Your tenants want to keep their cash. Talking with a major player in the shopping centre investment market recently, the impact of Pre-pack Administration and the general legal abuses which limited liability permits was again driven home to me. Holding companies are able to put large retail chains into pre-pack, then go to the landlords of any locations they want to keep, still refusing to pay the outstanding rent whilst offering greatly reduced terms for future occupancy. Both parties know that, whatever the lease terms, future covenant value will be negligible, hence the landlord will get a better tenant as soon as conditions allow. Often, the retailer plays the same trick on its suppliers, wiping off old debts yet still wanting new stock, at lower prices.

 My point here is not just that things are so tough that companies feel forced to care only about the short-term, it is that no one is making any extra money. Profits are coming from cost-cutting and, as in the examples above, by businesses taking money from others where they can, without providing any value in return. There is no net contribution to GDP, hence no green shoots. Closer to home, the question faced by businesses in danger of being caught in the crossfire (if you’ll forgive the mixing of metaphors) has been, what should we do about it? The options are limited, but mine include the following:

Offer help before you are asked. The cost of your goods or services to a client you know is suffering might be small in relation to its overall budget, but many managers have been charged with securing concessions from dozens, even hundreds of suppliers. By taking the initiative, you stand a better chance of making only concessions which suit you, whilst strengthening the relationship with your client.

Point out (realistic) opportunities. You need to be careful here, because clients don’t want your sympathy, especially when they are really hurting. But if you can, say, introduce a client to a source of new business, or mention a way in which someone else in a similar position has saved a great deal of money, you’ve got a friend for life (or until the next recession, at least).

Watch for changes in behaviour. More defensively, you do need to keep an eye on exposure to individual clients and, indeed, sectors.

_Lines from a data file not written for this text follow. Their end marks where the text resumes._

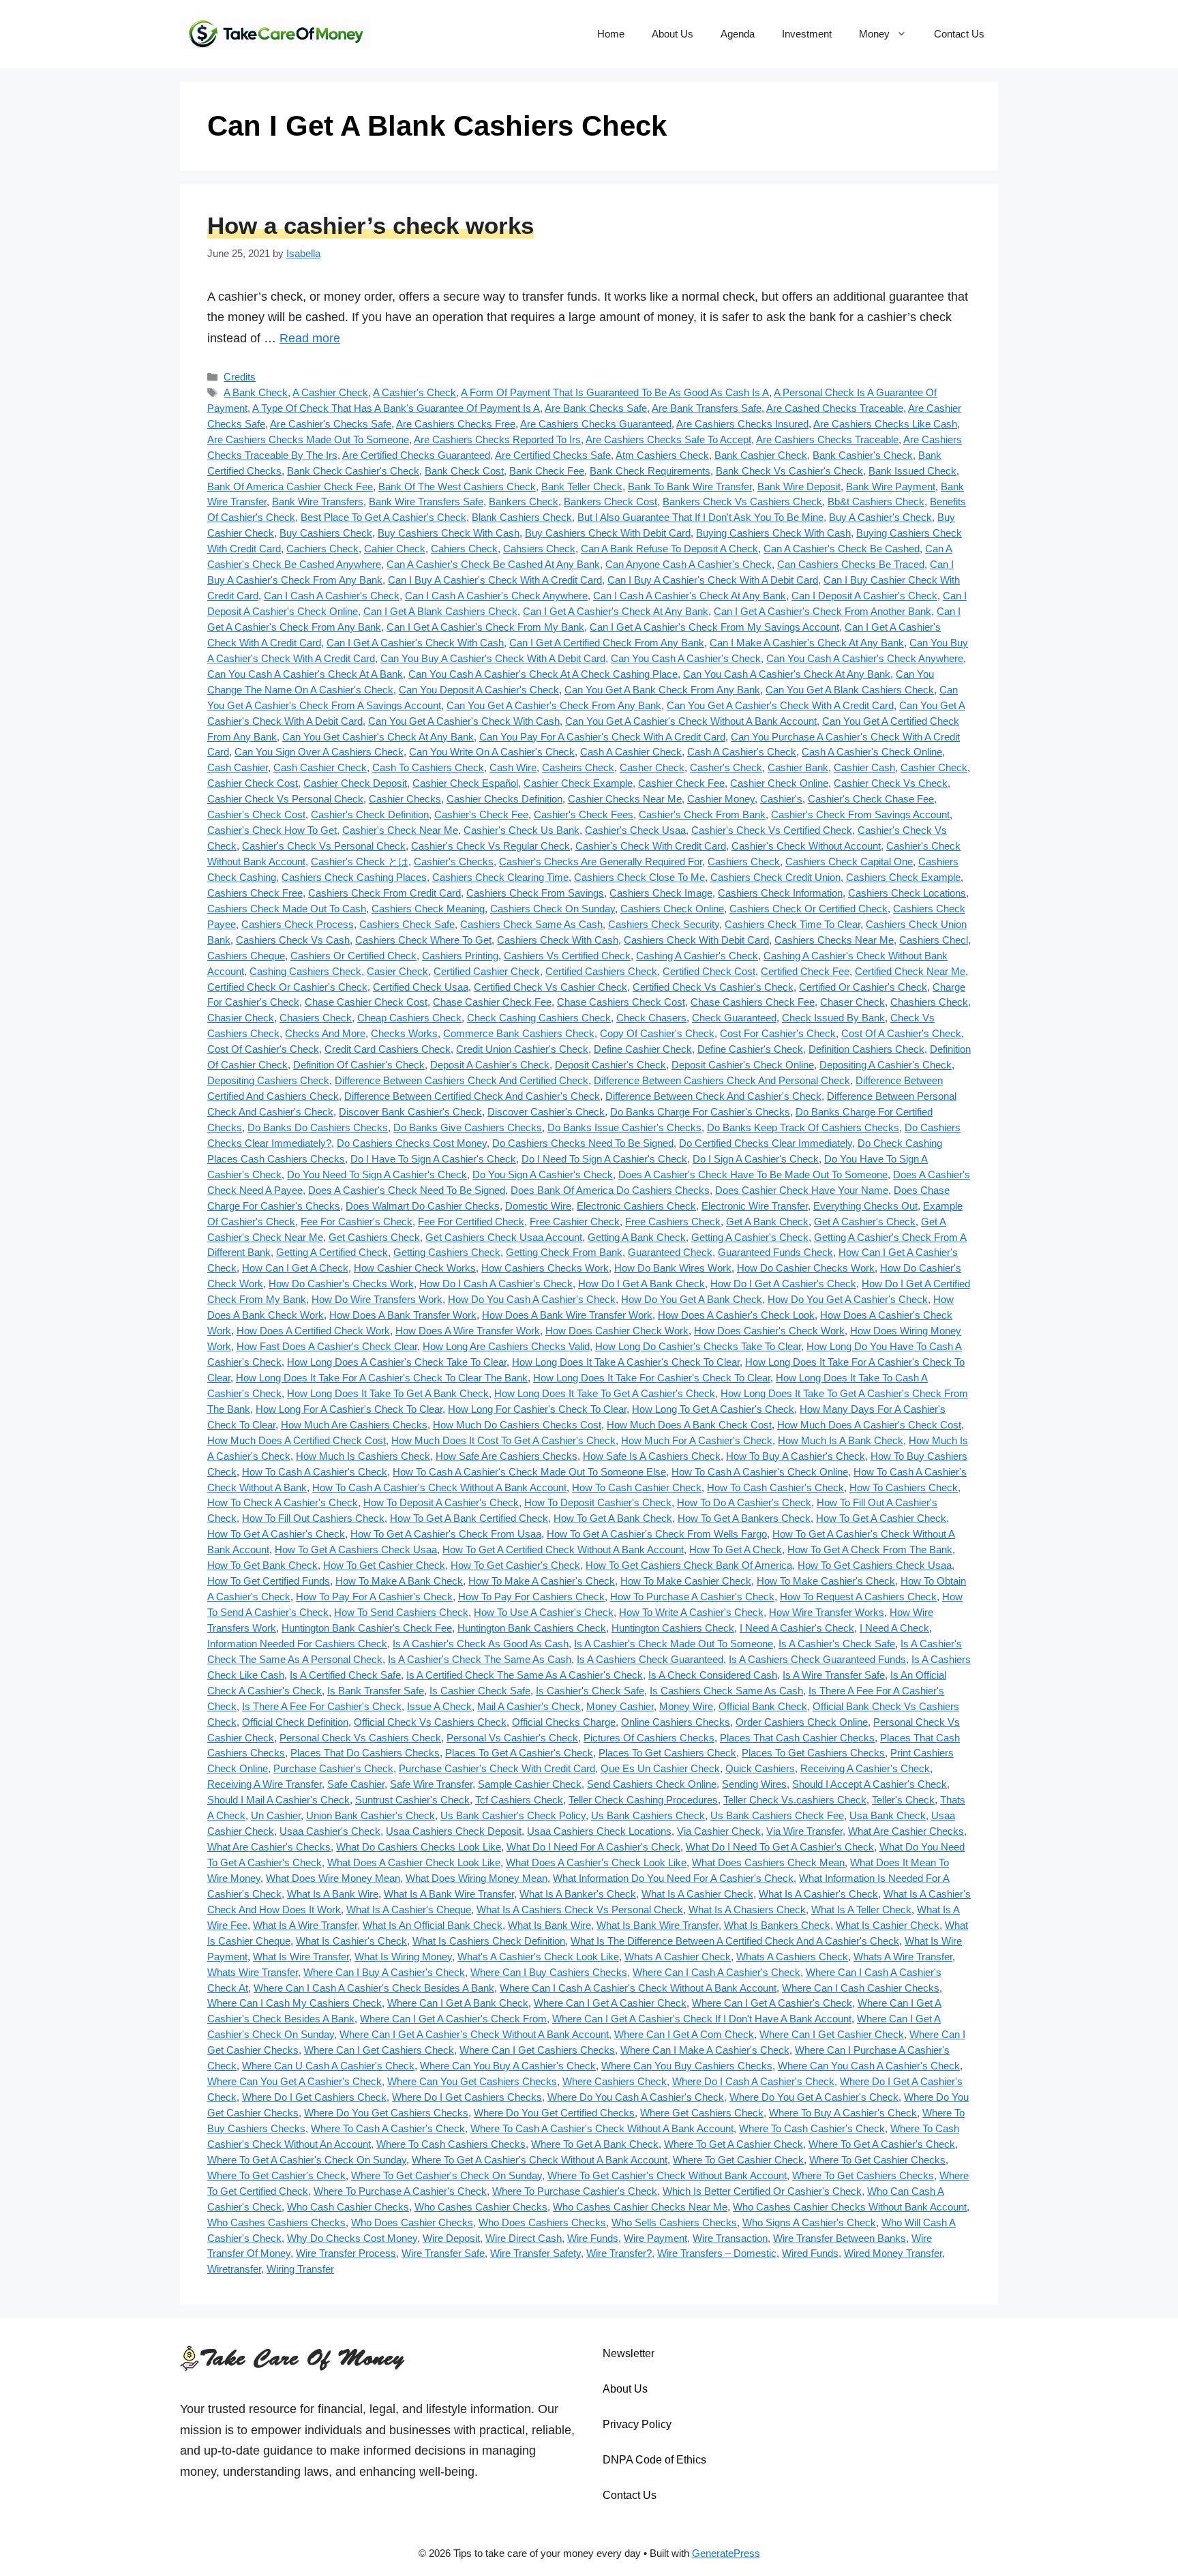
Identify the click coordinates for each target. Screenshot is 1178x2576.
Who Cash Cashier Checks (348, 2207)
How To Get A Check (735, 1549)
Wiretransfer (234, 2269)
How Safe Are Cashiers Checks (506, 1456)
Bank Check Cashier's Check (353, 471)
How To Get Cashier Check (384, 1565)
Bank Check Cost (464, 471)
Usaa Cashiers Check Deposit (454, 1831)
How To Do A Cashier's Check (744, 1502)
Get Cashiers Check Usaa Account (503, 1237)
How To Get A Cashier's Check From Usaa (445, 1534)
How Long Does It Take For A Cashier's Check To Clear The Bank (382, 1377)
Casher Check (652, 767)
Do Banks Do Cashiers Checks (317, 1127)
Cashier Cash (864, 767)
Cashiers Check (744, 861)
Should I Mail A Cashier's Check (278, 1800)
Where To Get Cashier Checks (877, 2160)
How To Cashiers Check (903, 1487)
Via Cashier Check (719, 1831)
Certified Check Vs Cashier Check (550, 987)
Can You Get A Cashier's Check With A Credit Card (780, 705)
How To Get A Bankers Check (744, 1518)
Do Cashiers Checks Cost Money (412, 1143)
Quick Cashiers (760, 1768)
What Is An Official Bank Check (432, 1925)
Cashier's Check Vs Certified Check (771, 830)
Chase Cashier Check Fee (492, 1002)
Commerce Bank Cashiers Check (518, 1033)
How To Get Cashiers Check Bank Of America (689, 1565)
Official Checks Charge (564, 1722)
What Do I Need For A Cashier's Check (593, 1847)
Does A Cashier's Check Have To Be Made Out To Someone (753, 1174)
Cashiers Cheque (246, 955)
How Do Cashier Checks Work (806, 1268)
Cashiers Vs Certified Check (567, 955)
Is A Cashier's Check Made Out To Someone (673, 1643)
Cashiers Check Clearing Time (500, 877)
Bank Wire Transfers (317, 501)
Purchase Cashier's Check (333, 1768)
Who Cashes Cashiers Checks (276, 2222)
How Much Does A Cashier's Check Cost (869, 1425)
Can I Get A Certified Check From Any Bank (606, 642)
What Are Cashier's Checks (269, 1847)
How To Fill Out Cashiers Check (313, 1518)
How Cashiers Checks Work (545, 1268)
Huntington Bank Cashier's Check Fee (367, 1628)
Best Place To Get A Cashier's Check (383, 517)
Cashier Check (934, 767)
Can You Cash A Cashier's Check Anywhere (864, 658)
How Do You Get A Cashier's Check (848, 1299)
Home (610, 34)
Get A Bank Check (767, 1221)
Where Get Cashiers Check (702, 2112)
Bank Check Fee (546, 471)
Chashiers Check (929, 1002)
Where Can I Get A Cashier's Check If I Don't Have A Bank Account (701, 2018)
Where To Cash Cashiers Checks (451, 2144)
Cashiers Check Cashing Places (354, 877)
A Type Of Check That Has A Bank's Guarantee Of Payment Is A (396, 408)
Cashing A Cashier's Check (697, 955)
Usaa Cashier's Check (330, 1831)
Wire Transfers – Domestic (716, 2253)
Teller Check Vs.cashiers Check (794, 1800)
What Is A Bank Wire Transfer (449, 1894)
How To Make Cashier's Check (826, 1581)
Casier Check (397, 971)
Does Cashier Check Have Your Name (801, 1190)
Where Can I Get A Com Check (684, 2034)
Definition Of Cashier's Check (359, 1064)
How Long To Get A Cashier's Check (713, 1409)
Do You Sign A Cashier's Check (542, 1174)
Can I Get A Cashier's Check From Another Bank (822, 611)
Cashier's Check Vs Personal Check (324, 846)
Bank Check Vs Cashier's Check (789, 471)
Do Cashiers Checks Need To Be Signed (583, 1143)
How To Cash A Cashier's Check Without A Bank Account (439, 1487)
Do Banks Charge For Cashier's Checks (700, 1112)
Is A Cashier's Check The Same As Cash (479, 1659)
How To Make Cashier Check (685, 1581)
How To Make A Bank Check (399, 1581)
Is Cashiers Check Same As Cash (726, 1690)
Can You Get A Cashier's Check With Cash (464, 721)
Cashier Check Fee (681, 783)
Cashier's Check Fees (583, 814)
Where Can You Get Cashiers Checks (472, 2081)
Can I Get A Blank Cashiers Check (440, 611)
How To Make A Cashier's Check (541, 1581)
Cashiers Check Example (903, 877)
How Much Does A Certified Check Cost (296, 1440)
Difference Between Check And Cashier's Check (713, 1096)
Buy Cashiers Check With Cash (448, 533)
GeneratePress (726, 2553)
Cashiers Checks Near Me (834, 940)
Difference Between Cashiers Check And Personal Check (722, 1080)
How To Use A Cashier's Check (544, 1612)
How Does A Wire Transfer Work (467, 1330)
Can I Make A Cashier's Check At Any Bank (807, 642)
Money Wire (686, 1706)
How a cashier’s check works (370, 225)
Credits (240, 377)
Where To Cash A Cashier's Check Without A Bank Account (602, 2128)
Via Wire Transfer (804, 1831)
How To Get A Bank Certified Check (469, 1518)
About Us (672, 34)
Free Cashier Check (575, 1221)
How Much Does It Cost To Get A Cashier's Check (503, 1440)
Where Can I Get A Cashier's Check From (453, 2018)
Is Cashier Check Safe (479, 1690)
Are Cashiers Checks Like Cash (885, 424)
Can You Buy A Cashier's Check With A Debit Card (492, 658)
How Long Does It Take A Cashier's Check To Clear (626, 1362)
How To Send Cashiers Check (401, 1612)
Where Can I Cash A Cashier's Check (716, 1972)
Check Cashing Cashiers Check (539, 1017)
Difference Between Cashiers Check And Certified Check (461, 1080)
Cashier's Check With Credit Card (650, 846)
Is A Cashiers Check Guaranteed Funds (817, 1659)
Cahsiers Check (539, 548)
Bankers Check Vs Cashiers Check (742, 501)
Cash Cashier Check (320, 767)
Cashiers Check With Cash (557, 940)
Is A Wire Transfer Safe (834, 1675)
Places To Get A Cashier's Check (519, 1752)
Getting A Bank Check (637, 1237)
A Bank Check (256, 392)
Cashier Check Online (779, 783)
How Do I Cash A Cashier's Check (496, 1283)
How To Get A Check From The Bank (869, 1549)
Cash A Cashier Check (631, 752)
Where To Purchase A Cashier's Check (400, 2191)
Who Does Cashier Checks (412, 2222)
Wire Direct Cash (523, 2238)
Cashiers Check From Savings (535, 893)
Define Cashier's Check (750, 1049)
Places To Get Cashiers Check (667, 1752)
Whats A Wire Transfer (903, 1956)
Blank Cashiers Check (522, 517)
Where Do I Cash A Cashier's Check (753, 2081)
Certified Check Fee (805, 971)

I have had one client of many years standing go bust on me and, in retrospect, the warning signs were there for months beforehand. Happily, when its successor emerged from the ashes of the old business, its directors re-hired me and made good the amount I’d had to write-off. Having thought I’d learned it the hard way, it’s a lesson I’ll not forget.

Invoice more often. This ties in with the previous point, helping to limit exposure and put out more markers to tell you if a business is about to go down and take a bit of you with it.

Are your own T&Cs too relaxed? A designer colleague of mine has, like so many, always had instructions from one client either via a brief email or simply a telephone call. Now that company is in trouble and refusing to pay all outstanding bills on the basis that there was no official order for them. Legally, it doesn’t have a leg to stand on, previous behaviour on countless occasions clearly establishing an implied contract but, again, in an attempt to save cash now, it is now willing to alienate, forever, a supplier who has served them well for many years.

There are, of course, many reasons to be cheerful and, having diversified a little, I’m personally enjoying working in some new sectors and business is brisk. But, having cut back on all the easy bits, it does look as though companies which are still struggling are now having to get nasty, and that this practice may be growing, not diminshing.

When you see some green shoots, eat them. Before some else does.

MT

* the course, ‘Bargaining for Advantage’, was run by G. Richard Shell and my friend was hugely enthusiastic about it. You can go on it if you pay Wharton  $9,750 and can spare a week in Philadelphia. Alternatively, you can (like me), just buy the book of the same name for less than a tenner. It’s great for reminding you of all those things you sort-of know but, unless you negotiate for a living, never really practise.